In the context of this research, the Chinese refugees played a pivotal role of shifting the view of refugees’ contribution to the labour market. Perhaps because mostly educated elite Chinese benefited from the narrowly crafted relief provisions, their accomplishments refuted the arguments of the nativist right wing.

4.3 Hungarian Refugees

The failed uprising against the Communist government in Hungary in 1956 further shifted the portrayal of refugees from unskilled and downtrodden labourers to educated and valuable assets to the labour market. The revolt that began in October 1956 with the stated objective to make Hungary independent of any foreign government ended in November 1956 when Soviet Union tanks rolled in and crushed the rebellion. An estimated 200,000 refugees fled Hungary.

Eisenhower immediately authorised the use of any Refugee Relief Act visas still available and drew on a then obscure provision in the Immigration and Nationality Act known as ‘parole’ to bring almost 40,000 Hungarian refugees to the United States on a temporary basis. In a stark reversal of his position that national security was the utmost priority, McLeod was ready to waive for the Hungarians the strict security assurances and extensive screenings that the Refugee Relief Act had imposed. Although Chairman Walter had initially given tacit agreement to Eisenhower’s parole decision, he and other nativists on the right, most notably Senator Olin Johnson (D-SC) who chaired the Internal Security Subcommittee, began criticising the programme as an executive branch over-reach that was administered so laxly that communists were admitted.

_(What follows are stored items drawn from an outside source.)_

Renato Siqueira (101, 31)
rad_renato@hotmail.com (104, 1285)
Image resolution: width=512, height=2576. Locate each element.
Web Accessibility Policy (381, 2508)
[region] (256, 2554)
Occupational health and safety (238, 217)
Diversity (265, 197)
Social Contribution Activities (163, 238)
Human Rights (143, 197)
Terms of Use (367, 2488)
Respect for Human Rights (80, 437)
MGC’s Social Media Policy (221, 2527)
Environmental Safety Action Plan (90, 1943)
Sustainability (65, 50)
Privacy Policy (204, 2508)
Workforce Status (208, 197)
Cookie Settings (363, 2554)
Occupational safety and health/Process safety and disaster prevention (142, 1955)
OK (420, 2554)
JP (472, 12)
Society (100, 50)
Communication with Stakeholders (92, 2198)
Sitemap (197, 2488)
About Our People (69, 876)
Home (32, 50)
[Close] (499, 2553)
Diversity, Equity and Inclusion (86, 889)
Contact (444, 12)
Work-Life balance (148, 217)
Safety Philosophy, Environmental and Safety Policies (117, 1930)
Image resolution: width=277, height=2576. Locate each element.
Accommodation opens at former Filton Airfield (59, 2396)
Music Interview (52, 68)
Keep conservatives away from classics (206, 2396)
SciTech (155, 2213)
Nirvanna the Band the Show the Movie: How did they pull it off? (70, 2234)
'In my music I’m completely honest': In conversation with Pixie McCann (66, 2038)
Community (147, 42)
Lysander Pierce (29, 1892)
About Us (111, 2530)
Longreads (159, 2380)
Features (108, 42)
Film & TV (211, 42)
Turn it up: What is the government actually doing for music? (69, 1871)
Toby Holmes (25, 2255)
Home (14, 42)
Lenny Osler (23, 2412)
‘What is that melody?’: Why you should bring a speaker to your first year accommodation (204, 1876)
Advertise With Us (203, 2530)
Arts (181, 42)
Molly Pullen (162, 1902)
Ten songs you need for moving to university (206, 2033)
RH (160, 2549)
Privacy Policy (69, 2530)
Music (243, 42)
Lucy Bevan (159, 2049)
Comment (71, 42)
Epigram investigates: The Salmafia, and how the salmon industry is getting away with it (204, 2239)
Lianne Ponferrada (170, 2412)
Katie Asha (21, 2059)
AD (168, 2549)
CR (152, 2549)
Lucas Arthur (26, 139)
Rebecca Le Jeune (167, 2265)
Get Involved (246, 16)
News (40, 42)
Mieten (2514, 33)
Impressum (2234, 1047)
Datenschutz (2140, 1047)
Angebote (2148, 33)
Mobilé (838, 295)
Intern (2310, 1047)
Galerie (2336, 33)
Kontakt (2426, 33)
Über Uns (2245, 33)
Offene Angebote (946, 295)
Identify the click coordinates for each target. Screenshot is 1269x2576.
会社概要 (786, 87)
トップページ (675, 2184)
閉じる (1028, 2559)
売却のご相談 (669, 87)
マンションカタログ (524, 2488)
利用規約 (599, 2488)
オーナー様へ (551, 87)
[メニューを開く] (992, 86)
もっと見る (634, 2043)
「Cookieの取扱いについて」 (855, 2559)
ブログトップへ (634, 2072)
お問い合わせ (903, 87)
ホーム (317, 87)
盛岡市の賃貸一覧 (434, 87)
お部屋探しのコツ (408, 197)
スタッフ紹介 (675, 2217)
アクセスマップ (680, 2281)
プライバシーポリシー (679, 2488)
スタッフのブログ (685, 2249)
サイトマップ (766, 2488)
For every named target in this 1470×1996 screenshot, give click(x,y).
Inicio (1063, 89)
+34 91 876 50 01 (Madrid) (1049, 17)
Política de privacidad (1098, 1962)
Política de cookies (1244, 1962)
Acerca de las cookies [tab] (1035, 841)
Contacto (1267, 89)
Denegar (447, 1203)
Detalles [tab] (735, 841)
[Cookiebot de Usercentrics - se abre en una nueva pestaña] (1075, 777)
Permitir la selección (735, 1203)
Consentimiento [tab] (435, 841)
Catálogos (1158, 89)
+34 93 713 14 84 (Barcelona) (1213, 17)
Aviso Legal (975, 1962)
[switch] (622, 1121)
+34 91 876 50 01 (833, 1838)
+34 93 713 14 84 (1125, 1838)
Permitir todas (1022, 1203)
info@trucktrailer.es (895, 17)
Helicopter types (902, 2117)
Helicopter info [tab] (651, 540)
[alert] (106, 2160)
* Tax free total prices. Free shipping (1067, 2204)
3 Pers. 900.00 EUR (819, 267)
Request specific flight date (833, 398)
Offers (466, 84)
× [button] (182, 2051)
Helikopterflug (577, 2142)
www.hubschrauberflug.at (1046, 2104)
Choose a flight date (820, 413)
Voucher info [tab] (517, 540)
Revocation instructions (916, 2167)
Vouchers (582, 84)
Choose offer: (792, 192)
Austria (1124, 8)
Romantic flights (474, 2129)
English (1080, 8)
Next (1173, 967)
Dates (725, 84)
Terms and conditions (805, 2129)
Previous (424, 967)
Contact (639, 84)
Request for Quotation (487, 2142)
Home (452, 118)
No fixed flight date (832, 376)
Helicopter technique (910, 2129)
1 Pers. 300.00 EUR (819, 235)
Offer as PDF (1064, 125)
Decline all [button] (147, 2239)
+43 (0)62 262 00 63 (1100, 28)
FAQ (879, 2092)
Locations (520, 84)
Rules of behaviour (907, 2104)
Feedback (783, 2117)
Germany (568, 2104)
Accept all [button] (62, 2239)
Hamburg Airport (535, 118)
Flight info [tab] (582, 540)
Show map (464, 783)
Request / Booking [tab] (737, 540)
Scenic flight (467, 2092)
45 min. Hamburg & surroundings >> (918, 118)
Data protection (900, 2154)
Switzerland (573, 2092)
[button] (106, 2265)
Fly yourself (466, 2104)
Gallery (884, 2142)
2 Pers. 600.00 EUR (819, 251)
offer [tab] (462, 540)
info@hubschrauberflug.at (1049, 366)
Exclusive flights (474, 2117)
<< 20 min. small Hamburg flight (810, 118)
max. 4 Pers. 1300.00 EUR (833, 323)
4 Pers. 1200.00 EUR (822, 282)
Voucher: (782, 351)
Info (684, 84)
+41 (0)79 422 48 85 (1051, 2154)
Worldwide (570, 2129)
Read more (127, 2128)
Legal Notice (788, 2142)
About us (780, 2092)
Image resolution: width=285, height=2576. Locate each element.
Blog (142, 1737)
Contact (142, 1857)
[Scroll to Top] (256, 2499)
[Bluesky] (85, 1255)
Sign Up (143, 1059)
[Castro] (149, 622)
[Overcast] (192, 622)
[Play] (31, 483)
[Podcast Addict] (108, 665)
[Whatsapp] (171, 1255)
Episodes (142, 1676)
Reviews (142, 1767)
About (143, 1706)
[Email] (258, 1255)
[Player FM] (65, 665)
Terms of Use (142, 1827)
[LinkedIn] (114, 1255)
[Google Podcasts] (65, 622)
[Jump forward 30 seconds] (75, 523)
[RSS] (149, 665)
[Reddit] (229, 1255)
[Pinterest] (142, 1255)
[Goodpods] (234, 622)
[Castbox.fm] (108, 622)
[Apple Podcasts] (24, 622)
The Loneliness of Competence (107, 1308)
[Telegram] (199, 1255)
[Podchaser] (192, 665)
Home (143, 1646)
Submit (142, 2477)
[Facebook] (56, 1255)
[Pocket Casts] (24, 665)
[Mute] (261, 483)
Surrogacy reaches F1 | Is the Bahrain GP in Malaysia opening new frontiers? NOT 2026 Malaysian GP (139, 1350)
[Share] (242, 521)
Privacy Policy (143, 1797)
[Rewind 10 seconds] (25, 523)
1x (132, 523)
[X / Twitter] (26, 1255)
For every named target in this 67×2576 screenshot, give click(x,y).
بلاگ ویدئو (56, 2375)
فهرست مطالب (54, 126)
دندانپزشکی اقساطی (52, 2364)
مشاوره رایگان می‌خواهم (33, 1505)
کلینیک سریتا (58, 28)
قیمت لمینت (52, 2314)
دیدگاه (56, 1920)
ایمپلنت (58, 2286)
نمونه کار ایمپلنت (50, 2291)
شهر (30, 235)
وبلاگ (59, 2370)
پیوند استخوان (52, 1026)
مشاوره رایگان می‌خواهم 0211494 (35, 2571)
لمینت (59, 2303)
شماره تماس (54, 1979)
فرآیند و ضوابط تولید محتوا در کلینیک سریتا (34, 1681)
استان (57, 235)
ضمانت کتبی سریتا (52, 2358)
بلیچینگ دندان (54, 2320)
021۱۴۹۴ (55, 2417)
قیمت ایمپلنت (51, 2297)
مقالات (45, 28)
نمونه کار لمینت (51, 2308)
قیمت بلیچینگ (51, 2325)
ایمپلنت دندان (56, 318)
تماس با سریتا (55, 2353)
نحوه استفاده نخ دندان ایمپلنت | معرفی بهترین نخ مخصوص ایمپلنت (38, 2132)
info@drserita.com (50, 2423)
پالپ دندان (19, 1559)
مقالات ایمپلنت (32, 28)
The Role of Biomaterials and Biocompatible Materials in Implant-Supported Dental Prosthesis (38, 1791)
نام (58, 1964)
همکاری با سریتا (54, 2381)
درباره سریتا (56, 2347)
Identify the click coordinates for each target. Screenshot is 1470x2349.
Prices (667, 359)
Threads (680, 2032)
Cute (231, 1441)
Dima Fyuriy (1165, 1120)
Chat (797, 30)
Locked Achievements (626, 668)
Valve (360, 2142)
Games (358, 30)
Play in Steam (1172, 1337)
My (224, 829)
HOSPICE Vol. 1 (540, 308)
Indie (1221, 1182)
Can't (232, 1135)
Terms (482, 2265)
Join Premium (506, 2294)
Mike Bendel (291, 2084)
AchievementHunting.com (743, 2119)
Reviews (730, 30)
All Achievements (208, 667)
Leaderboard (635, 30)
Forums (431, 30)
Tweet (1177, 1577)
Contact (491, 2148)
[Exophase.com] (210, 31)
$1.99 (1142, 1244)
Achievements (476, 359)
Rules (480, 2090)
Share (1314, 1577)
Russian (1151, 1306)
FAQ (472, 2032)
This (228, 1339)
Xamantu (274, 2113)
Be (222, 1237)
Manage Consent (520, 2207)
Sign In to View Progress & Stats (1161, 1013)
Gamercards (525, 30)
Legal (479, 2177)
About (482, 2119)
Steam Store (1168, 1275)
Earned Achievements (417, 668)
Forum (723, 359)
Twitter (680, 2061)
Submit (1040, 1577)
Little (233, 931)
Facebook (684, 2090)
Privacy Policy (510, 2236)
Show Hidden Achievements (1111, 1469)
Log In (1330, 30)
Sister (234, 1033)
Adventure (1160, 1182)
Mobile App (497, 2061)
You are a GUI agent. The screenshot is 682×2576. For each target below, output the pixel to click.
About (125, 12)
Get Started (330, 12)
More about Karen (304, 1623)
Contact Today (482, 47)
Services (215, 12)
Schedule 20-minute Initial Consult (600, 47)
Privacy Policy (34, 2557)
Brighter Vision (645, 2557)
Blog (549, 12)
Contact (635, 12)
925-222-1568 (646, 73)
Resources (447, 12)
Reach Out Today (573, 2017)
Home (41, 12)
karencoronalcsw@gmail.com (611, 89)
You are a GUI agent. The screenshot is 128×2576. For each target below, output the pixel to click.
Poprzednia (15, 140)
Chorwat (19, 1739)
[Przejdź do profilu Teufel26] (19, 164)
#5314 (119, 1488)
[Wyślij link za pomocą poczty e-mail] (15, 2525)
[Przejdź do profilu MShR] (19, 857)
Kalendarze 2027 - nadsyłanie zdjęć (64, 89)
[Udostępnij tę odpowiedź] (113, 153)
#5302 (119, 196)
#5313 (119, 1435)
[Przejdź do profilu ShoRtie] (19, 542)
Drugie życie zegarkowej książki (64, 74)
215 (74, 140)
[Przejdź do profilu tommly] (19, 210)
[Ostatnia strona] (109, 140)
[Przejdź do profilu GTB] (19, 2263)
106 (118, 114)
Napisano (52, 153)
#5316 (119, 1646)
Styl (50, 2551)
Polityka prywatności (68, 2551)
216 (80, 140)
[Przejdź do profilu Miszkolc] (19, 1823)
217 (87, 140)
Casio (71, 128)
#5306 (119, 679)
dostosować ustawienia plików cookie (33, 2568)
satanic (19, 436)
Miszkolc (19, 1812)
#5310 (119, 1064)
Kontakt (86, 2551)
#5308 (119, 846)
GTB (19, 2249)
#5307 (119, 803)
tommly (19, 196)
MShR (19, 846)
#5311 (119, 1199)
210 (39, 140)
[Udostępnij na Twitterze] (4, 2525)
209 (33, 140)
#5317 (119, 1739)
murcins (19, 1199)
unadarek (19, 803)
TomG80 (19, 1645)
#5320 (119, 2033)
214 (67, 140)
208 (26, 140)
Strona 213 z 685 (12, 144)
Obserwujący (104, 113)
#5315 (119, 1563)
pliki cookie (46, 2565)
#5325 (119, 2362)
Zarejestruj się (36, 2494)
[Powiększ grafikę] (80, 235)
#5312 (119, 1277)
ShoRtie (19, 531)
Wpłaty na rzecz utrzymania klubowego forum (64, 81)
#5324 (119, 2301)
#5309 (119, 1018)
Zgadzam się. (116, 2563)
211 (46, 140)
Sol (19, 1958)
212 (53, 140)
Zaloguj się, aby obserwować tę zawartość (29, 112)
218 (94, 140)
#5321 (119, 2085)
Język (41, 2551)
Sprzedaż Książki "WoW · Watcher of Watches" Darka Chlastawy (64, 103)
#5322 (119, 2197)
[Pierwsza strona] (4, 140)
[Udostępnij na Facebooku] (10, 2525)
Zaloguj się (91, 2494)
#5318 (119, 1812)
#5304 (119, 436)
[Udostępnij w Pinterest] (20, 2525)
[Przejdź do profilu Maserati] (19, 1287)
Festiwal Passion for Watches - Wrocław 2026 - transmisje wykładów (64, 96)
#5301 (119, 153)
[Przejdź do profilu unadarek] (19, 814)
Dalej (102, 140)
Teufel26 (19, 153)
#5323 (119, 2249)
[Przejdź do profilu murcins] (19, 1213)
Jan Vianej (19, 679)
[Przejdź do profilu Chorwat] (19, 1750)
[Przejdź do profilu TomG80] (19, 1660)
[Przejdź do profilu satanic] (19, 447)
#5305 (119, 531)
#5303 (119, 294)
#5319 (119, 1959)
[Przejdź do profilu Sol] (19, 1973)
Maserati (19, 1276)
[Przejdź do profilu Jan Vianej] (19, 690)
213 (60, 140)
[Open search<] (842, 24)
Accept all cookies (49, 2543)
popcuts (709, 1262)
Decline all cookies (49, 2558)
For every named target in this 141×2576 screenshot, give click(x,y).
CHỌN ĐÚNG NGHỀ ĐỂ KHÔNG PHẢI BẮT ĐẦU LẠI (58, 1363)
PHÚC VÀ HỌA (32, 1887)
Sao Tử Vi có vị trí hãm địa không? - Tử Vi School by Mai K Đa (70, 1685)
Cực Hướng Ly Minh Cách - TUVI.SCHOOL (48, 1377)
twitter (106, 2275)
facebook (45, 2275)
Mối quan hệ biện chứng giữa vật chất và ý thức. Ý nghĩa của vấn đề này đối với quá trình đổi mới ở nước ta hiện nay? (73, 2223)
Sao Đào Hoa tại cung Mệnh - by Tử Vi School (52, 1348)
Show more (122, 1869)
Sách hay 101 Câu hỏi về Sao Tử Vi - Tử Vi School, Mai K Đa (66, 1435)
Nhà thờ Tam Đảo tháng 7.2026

As Carl Bon Tempo recounts, the Eisenhower administration and the voluntary agencies charged with refugee resettlement coordinated a campaign in 1957 to present the Hungarian refugees as ‘prospective citizens with all of the qualities that “good Americans” supposedly possessed in the late 1950s.’ They enlisted the Advertising Council, which was made up of power business leaders, to promote public service announcements on radio and television that described the Hungarian refugees as ‘freedom fighters’. A public relations firm led a major media campaign portraying the Hungarians as educated middle class people easily adapting to American life.52

The 85th Congress went on to enact several specific immigration laws that reflected an easing of the hard line on refugees. Most notably, the Act of July 25, 1958, enabled those Hungarians whom President Eisenhower had paroled into the country after the invasion of the Soviet Union to adjust to legal permanent residence. The Act of August 21, 1958, extended for an additional year certain provisions in the 1957 Refugee-Escapee Act. The nativist right wing was shrinking in political power in Congress as the 1950s drew to a close.

Two factors arguably led to this dramatic turnaround of US policy toward refugees. The Hungarians were characterised as ‘freedom fighters’ against Communism, and they were made up of educated and high-skilled people who were relatively young. These were people whom the nativist right wing could accept.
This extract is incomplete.